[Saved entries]
.....

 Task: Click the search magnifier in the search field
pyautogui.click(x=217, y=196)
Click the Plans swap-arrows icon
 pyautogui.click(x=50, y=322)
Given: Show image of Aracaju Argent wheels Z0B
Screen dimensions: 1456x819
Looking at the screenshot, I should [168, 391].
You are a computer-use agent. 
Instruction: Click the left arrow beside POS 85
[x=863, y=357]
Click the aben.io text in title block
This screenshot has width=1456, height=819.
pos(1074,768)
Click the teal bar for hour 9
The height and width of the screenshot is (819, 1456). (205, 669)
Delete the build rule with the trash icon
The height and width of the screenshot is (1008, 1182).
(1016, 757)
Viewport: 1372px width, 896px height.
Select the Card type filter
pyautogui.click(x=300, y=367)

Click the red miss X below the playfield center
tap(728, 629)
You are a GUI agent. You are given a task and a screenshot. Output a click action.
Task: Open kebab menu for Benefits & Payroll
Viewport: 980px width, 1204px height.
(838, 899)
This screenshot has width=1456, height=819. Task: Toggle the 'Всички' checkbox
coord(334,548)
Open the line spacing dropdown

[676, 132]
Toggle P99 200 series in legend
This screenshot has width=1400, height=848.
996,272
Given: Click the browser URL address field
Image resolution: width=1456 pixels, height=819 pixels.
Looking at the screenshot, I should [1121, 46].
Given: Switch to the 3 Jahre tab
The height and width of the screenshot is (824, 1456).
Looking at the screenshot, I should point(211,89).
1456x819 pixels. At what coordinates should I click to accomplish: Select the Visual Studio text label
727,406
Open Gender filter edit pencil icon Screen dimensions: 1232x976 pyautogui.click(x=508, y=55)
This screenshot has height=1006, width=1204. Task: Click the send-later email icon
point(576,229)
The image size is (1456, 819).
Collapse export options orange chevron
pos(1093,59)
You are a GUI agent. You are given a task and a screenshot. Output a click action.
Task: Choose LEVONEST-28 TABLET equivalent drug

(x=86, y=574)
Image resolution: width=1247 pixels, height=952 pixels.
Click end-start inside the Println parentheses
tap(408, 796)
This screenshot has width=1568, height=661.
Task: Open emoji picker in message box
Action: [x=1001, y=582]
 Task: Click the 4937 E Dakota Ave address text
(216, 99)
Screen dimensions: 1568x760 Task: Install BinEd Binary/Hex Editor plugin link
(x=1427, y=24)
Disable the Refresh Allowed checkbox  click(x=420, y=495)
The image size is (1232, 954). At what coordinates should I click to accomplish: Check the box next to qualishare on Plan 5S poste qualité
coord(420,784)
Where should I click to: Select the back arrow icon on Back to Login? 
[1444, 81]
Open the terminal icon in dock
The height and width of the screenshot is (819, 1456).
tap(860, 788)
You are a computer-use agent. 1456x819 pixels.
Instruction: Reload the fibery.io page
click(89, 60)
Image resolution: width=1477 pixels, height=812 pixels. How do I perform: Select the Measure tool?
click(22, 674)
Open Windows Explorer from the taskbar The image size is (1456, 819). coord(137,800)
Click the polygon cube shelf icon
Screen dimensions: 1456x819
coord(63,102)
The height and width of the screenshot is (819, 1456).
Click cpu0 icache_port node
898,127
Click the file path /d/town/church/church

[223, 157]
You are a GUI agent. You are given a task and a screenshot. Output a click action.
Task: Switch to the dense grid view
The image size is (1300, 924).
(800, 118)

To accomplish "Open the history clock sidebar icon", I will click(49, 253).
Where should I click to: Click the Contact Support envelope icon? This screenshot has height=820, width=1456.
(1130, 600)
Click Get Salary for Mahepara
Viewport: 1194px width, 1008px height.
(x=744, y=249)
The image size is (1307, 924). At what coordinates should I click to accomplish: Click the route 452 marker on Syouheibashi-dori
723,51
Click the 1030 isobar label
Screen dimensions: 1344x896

.....

# WHAT NEEDS TO BE DONE:
Copy the data above in its entirety, exactly as given.

# ANSWER AREA:
 Task: Click the search magnifier in the search field
pyautogui.click(x=217, y=196)
Click the Plans swap-arrows icon
 pyautogui.click(x=50, y=322)
Given: Show image of Aracaju Argent wheels Z0B
Screen dimensions: 1456x819
Looking at the screenshot, I should [168, 391].
You are a computer-use agent. 
Instruction: Click the left arrow beside POS 85
[x=863, y=357]
Click the aben.io text in title block
This screenshot has width=1456, height=819.
pos(1074,768)
Click the teal bar for hour 9
The height and width of the screenshot is (819, 1456). (205, 669)
Delete the build rule with the trash icon
The height and width of the screenshot is (1008, 1182).
(1016, 757)
Viewport: 1372px width, 896px height.
Select the Card type filter
pyautogui.click(x=300, y=367)

Click the red miss X below the playfield center
tap(728, 629)
You are a GUI agent. You are given a task and a screenshot. Output a click action.
Task: Open kebab menu for Benefits & Payroll
Viewport: 980px width, 1204px height.
(838, 899)
This screenshot has width=1456, height=819. Task: Toggle the 'Всички' checkbox
coord(334,548)
Open the line spacing dropdown

[676, 132]
Toggle P99 200 series in legend
This screenshot has width=1400, height=848.
996,272
Given: Click the browser URL address field
Image resolution: width=1456 pixels, height=819 pixels.
Looking at the screenshot, I should [1121, 46].
Given: Switch to the 3 Jahre tab
The height and width of the screenshot is (824, 1456).
Looking at the screenshot, I should point(211,89).
1456x819 pixels. At what coordinates should I click to accomplish: Select the Visual Studio text label
727,406
Open Gender filter edit pencil icon Screen dimensions: 1232x976 pyautogui.click(x=508, y=55)
This screenshot has height=1006, width=1204. Task: Click the send-later email icon
point(576,229)
The image size is (1456, 819).
Collapse export options orange chevron
pos(1093,59)
You are a GUI agent. You are given a task and a screenshot. Output a click action.
Task: Choose LEVONEST-28 TABLET equivalent drug

(x=86, y=574)
Image resolution: width=1247 pixels, height=952 pixels.
Click end-start inside the Println parentheses
tap(408, 796)
This screenshot has width=1568, height=661.
Task: Open emoji picker in message box
Action: [x=1001, y=582]
 Task: Click the 4937 E Dakota Ave address text
(216, 99)
Screen dimensions: 1568x760 Task: Install BinEd Binary/Hex Editor plugin link
(x=1427, y=24)
Disable the Refresh Allowed checkbox  click(x=420, y=495)
The image size is (1232, 954). At what coordinates should I click to accomplish: Check the box next to qualishare on Plan 5S poste qualité
coord(420,784)
Where should I click to: Select the back arrow icon on Back to Login? 
[1444, 81]
Open the terminal icon in dock
The height and width of the screenshot is (819, 1456).
tap(860, 788)
You are a computer-use agent. 1456x819 pixels.
Instruction: Reload the fibery.io page
click(89, 60)
Image resolution: width=1477 pixels, height=812 pixels. How do I perform: Select the Measure tool?
click(22, 674)
Open Windows Explorer from the taskbar The image size is (1456, 819). coord(137,800)
Click the polygon cube shelf icon
Screen dimensions: 1456x819
coord(63,102)
The height and width of the screenshot is (819, 1456).
Click cpu0 icache_port node
898,127
Click the file path /d/town/church/church

[223, 157]
You are a GUI agent. You are given a task and a screenshot. Output a click action.
Task: Switch to the dense grid view
The image size is (1300, 924).
(800, 118)

To accomplish "Open the history clock sidebar icon", I will click(49, 253).
Where should I click to: Click the Contact Support envelope icon? This screenshot has height=820, width=1456.
(1130, 600)
Click Get Salary for Mahepara
Viewport: 1194px width, 1008px height.
(x=744, y=249)
The image size is (1307, 924). At what coordinates should I click to accomplish: Click the route 452 marker on Syouheibashi-dori
723,51
Click the 1030 isobar label
Screen dimensions: 1344x896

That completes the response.